Taverna 2 Semantics

Language

• Channel names
• Channel types
• Parallel and sequential composition
  • control links are sequential composition
• Asynchronous execution

• Every channel has a type
• Types are either base or products or obtained by applying Computational Monads such as List Monad
• Product types interplay with Monads
  • (various) tensor products TA x TB --> T(A x B)
    • iterations
  • Users (Paul Fisher) say that having a default iteration strategy causes trouble. This is consistent with the fact that monads come with their explicit constructs.

Mathematical Structures

The structures involved are all canonical:

• Free semi-lattices (ie powersets)
• Free monoids (ie sequences)
• Monoid actions (also known as M-Sets)
• Tensor products

We start with the natural numbers N and take N* ie the set of all sequences of natural numbers. This forms a (free) monoid (over N) with the empty string as unit and concatenation as multiplication.

An action of a monoid M over a set S is an operation

 . : M x S --> S

which respects the monoidal structure:

 (m1.s).(m2.s) = (m1.m2).s
 e.s = s = s.e

(One uses the same symbol both for monoid multiplication and monoid action.)

A semilattice is a set L with a binary join operation

 + : L x L --> L

which is associative, symmetric and absorptive, the latter meaning

a+a = a

The powerset (set of sets) operation P produces free semi-lattices with union as join.

◆ **SUPPLIED MATERIAL**
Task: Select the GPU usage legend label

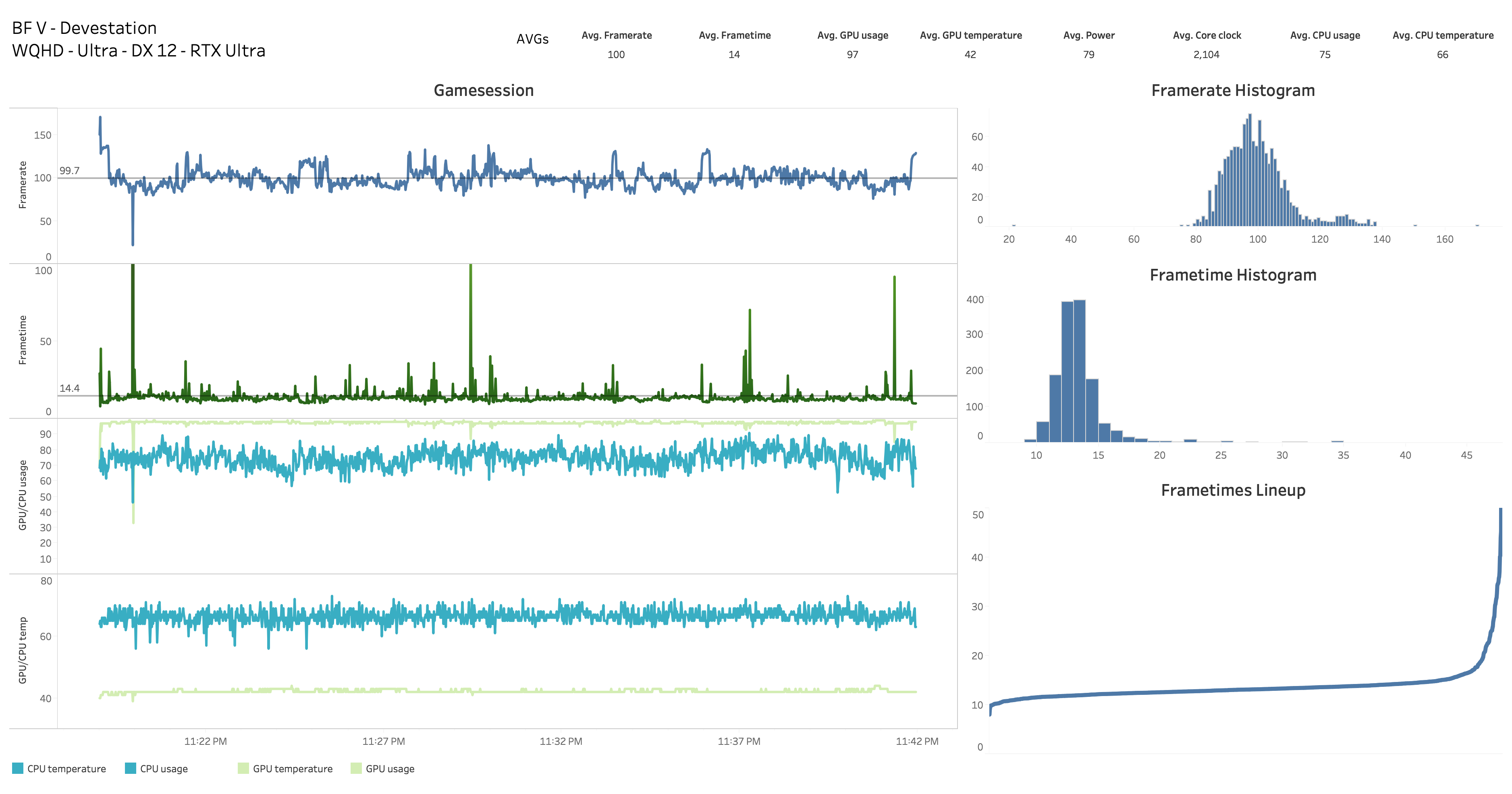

◆ **PROBLEM DESCRIPTION**
Continue the Taverna 2 semantics notes after their final sentence, "The powerset (set of sets) operation P produces free semi-lattices with union as join."

◆ **OUTPUT OF THE EXERCISE**
There is a tensor product of semi-lattices which classifies bilinear maps. One nice property is that the tensor product of two free semilattices is the free semilattices over the cartesian product of their bases:

P(S) * P(T) = P(S x T)

One can also take semi-lattices over M-sets (ie monoid actions) instead of simple sets and the same constructions can be carried out.

So for (one composition of) Taverna 2 jobs one ends with:

The tensor product of free semi-lattices over actions of the free monoid over the natural numbers.

Because of the pervasive use of free constructions a lot of commutative properties will hold.

These are the building blocks for the semantics of jobs in Taverna 2.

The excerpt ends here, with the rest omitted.